Mitt Romney: No, no, I like mandates. The mandates work.
Fred Thompson: I beg your pardon? I didn’t know you were going to admit that. You like mandates.
Romney: Let me—let me—oh, absolutely. Let me tell you what kind of mandates I like, Fred, which is this. If it weren’t . . .
Thompson: The ones you come up with.
Gibson: We have an expression in television: We get in the weeds. We’re in the weeds now on this. . . . Yes or no, in your national plan, would you mandate people to get insurance? . . .
Romney: I would not mandate at the federal level that every state do what we do. But what I would say at the federal level is, “We’ll keep giving you these special payments we make if you adopt plans that get everybody insured.” I want to get everybody insured.

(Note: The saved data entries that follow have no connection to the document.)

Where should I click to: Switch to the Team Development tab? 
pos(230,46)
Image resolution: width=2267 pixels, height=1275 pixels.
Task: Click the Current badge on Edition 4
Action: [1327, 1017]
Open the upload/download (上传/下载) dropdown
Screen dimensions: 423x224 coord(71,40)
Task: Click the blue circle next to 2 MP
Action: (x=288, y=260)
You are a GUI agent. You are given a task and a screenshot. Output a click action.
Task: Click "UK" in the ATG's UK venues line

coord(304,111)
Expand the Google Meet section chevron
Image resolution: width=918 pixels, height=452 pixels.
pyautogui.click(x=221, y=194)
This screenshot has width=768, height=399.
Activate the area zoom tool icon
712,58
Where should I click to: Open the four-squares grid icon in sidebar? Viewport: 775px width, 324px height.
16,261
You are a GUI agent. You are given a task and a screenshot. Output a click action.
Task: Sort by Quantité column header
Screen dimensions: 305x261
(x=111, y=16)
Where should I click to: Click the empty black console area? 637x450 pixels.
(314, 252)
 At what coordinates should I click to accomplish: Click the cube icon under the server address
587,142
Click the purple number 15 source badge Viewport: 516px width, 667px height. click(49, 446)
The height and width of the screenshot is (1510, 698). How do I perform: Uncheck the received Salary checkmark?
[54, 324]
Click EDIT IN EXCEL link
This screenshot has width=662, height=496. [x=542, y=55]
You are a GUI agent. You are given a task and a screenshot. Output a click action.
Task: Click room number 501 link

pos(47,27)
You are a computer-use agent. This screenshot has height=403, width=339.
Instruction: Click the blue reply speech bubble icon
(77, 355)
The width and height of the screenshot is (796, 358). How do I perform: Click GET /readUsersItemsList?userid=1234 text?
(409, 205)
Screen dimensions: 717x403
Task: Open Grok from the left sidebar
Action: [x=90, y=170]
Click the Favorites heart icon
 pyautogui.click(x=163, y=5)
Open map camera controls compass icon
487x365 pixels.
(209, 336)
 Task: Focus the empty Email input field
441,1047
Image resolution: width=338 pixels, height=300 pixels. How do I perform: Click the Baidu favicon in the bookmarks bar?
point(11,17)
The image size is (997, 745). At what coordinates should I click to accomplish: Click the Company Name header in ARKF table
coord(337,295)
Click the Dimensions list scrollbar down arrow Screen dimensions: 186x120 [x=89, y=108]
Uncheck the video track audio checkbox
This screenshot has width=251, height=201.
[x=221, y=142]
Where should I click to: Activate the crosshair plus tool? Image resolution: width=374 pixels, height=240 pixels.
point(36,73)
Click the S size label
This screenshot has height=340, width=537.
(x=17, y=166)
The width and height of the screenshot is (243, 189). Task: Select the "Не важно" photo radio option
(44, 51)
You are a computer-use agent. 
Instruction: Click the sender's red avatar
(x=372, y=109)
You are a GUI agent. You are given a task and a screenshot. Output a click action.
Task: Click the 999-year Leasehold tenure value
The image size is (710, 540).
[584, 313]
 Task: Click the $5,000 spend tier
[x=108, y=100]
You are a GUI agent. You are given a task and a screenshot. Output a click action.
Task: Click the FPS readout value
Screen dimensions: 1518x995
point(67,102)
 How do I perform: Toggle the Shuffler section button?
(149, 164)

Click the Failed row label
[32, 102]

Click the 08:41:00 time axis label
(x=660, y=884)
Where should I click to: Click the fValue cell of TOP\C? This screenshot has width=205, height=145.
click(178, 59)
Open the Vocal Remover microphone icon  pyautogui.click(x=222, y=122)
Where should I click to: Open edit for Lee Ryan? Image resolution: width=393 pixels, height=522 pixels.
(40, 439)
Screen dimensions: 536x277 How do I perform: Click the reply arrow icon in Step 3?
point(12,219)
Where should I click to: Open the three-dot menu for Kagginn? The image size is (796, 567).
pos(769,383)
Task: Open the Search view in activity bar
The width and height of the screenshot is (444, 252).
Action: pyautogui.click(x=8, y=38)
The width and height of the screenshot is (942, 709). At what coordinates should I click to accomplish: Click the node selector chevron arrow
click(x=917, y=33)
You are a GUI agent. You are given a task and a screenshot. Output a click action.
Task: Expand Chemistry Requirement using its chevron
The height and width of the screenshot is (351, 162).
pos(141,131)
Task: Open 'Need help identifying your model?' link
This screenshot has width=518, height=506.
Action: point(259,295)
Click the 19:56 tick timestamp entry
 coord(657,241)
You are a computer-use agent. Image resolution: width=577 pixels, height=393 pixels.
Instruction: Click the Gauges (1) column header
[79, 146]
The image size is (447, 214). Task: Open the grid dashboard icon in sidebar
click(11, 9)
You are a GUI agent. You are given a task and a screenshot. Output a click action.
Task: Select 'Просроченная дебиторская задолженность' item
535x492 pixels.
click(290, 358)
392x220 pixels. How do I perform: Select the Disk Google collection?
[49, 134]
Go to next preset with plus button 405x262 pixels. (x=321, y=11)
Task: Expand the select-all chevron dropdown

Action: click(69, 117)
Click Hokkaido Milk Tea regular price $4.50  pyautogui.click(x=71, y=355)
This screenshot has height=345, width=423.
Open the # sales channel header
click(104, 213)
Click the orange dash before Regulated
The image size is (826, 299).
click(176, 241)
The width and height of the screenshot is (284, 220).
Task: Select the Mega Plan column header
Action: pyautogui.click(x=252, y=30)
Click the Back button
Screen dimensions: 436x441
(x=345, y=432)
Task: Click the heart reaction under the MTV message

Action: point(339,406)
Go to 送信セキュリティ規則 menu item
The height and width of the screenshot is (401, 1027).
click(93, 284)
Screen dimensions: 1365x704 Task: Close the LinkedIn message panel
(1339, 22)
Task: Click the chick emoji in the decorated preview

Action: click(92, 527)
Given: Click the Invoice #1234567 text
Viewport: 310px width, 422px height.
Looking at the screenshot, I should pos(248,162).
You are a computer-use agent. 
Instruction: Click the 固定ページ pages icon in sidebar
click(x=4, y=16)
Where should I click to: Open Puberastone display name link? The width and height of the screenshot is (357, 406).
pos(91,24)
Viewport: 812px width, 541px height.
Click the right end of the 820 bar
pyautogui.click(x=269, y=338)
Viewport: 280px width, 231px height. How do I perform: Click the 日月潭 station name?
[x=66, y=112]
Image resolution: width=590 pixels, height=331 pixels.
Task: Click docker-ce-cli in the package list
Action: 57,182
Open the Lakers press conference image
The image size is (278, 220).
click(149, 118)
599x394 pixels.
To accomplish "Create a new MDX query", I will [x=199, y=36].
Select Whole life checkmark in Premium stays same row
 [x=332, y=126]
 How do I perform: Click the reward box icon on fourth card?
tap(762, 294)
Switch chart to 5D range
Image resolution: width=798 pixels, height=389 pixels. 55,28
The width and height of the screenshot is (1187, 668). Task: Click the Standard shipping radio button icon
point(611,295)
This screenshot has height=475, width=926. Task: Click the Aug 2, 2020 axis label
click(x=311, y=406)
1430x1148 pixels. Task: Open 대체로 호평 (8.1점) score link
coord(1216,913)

"Romneycare," Bill Kristol then concludes,
was an understandable effort to fix the system over which Mitt Romney presided in Massachusetts. But the country has changed markedly in the last six years—without a corresponding change in Romney’s views. If our current problems lent themselves to technocratic and managerial fixes, Romney could be a reasonably compelling candidate. But they don’t....
If we are sick of being managed by liberal technocrats, we’re not going to be thrilled merely to replace their rule with that of moderately conservative technocrats.
Mitt Romney likes mandates. Conservatives—especially in light of Obamacare—don’t. Conservatives like liberty.
Well and truly said, Bill Kristol. Well and truly said.